_Problem statement:_
What you return should match the data exactly, from the first line to the last.

[Records from a data collection]

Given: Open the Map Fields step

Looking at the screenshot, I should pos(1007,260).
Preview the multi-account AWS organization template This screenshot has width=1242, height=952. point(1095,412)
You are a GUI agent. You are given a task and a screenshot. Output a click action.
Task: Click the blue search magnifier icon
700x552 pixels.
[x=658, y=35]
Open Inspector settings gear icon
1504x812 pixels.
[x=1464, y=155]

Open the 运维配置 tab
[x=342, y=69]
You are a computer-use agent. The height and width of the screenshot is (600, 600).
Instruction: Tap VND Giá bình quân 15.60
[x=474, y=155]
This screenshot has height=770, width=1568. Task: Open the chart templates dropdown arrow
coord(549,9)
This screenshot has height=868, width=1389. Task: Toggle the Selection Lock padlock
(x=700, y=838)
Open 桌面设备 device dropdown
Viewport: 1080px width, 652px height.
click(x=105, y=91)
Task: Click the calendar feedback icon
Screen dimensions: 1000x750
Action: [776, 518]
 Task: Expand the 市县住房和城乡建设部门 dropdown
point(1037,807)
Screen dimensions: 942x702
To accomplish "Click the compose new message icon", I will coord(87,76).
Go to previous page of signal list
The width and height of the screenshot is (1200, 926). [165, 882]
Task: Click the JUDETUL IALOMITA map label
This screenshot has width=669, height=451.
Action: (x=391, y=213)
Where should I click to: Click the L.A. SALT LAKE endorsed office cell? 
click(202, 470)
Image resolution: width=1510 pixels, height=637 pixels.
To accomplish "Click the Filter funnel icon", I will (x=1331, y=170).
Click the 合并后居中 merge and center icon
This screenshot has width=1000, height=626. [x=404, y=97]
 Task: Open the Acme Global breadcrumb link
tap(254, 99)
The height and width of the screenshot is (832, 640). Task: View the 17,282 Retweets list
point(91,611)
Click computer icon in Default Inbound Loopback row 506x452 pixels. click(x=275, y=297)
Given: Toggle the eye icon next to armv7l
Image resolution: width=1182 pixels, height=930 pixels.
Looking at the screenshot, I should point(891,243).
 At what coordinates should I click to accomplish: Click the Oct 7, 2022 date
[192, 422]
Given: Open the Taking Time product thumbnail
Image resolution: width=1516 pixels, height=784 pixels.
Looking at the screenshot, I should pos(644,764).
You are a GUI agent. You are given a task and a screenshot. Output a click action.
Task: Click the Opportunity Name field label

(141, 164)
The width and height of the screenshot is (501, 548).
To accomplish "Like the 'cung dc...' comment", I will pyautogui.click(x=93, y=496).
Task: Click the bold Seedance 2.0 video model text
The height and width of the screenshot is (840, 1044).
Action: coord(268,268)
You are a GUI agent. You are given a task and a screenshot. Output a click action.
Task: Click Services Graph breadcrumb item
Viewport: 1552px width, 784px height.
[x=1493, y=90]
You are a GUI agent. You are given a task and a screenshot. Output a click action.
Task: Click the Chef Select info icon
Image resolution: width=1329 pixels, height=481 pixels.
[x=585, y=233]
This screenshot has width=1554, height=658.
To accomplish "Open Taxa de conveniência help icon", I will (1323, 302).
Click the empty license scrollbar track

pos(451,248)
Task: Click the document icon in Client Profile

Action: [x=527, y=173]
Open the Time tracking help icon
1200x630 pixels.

_Completed task:_
Given: Open the Map Fields step

Looking at the screenshot, I should pos(1007,260).
Preview the multi-account AWS organization template This screenshot has width=1242, height=952. point(1095,412)
You are a GUI agent. You are given a task and a screenshot. Output a click action.
Task: Click the blue search magnifier icon
700x552 pixels.
[x=658, y=35]
Open Inspector settings gear icon
1504x812 pixels.
[x=1464, y=155]

Open the 运维配置 tab
[x=342, y=69]
You are a computer-use agent. The height and width of the screenshot is (600, 600).
Instruction: Tap VND Giá bình quân 15.60
[x=474, y=155]
This screenshot has height=770, width=1568. Task: Open the chart templates dropdown arrow
coord(549,9)
This screenshot has height=868, width=1389. Task: Toggle the Selection Lock padlock
(x=700, y=838)
Open 桌面设备 device dropdown
Viewport: 1080px width, 652px height.
click(x=105, y=91)
Task: Click the calendar feedback icon
Screen dimensions: 1000x750
Action: [776, 518]
 Task: Expand the 市县住房和城乡建设部门 dropdown
point(1037,807)
Screen dimensions: 942x702
To accomplish "Click the compose new message icon", I will coord(87,76).
Go to previous page of signal list
The width and height of the screenshot is (1200, 926). [165, 882]
Task: Click the JUDETUL IALOMITA map label
This screenshot has width=669, height=451.
Action: (x=391, y=213)
Where should I click to: Click the L.A. SALT LAKE endorsed office cell? 
click(202, 470)
Image resolution: width=1510 pixels, height=637 pixels.
To accomplish "Click the Filter funnel icon", I will (x=1331, y=170).
Click the 合并后居中 merge and center icon
This screenshot has width=1000, height=626. [x=404, y=97]
 Task: Open the Acme Global breadcrumb link
tap(254, 99)
The height and width of the screenshot is (832, 640). Task: View the 17,282 Retweets list
point(91,611)
Click computer icon in Default Inbound Loopback row 506x452 pixels. click(x=275, y=297)
Given: Toggle the eye icon next to armv7l
Image resolution: width=1182 pixels, height=930 pixels.
Looking at the screenshot, I should point(891,243).
 At what coordinates should I click to accomplish: Click the Oct 7, 2022 date
[192, 422]
Given: Open the Taking Time product thumbnail
Image resolution: width=1516 pixels, height=784 pixels.
Looking at the screenshot, I should pos(644,764).
You are a GUI agent. You are given a task and a screenshot. Output a click action.
Task: Click the Opportunity Name field label

(141, 164)
The width and height of the screenshot is (501, 548).
To accomplish "Like the 'cung dc...' comment", I will pyautogui.click(x=93, y=496).
Task: Click the bold Seedance 2.0 video model text
The height and width of the screenshot is (840, 1044).
Action: coord(268,268)
You are a GUI agent. You are given a task and a screenshot. Output a click action.
Task: Click Services Graph breadcrumb item
Viewport: 1552px width, 784px height.
[x=1493, y=90]
You are a GUI agent. You are given a task and a screenshot. Output a click action.
Task: Click the Chef Select info icon
Image resolution: width=1329 pixels, height=481 pixels.
[x=585, y=233]
This screenshot has width=1554, height=658.
To accomplish "Open Taxa de conveniência help icon", I will (1323, 302).
Click the empty license scrollbar track

pos(451,248)
Task: Click the document icon in Client Profile

Action: [x=527, y=173]
Open the Time tracking help icon
1200x630 pixels.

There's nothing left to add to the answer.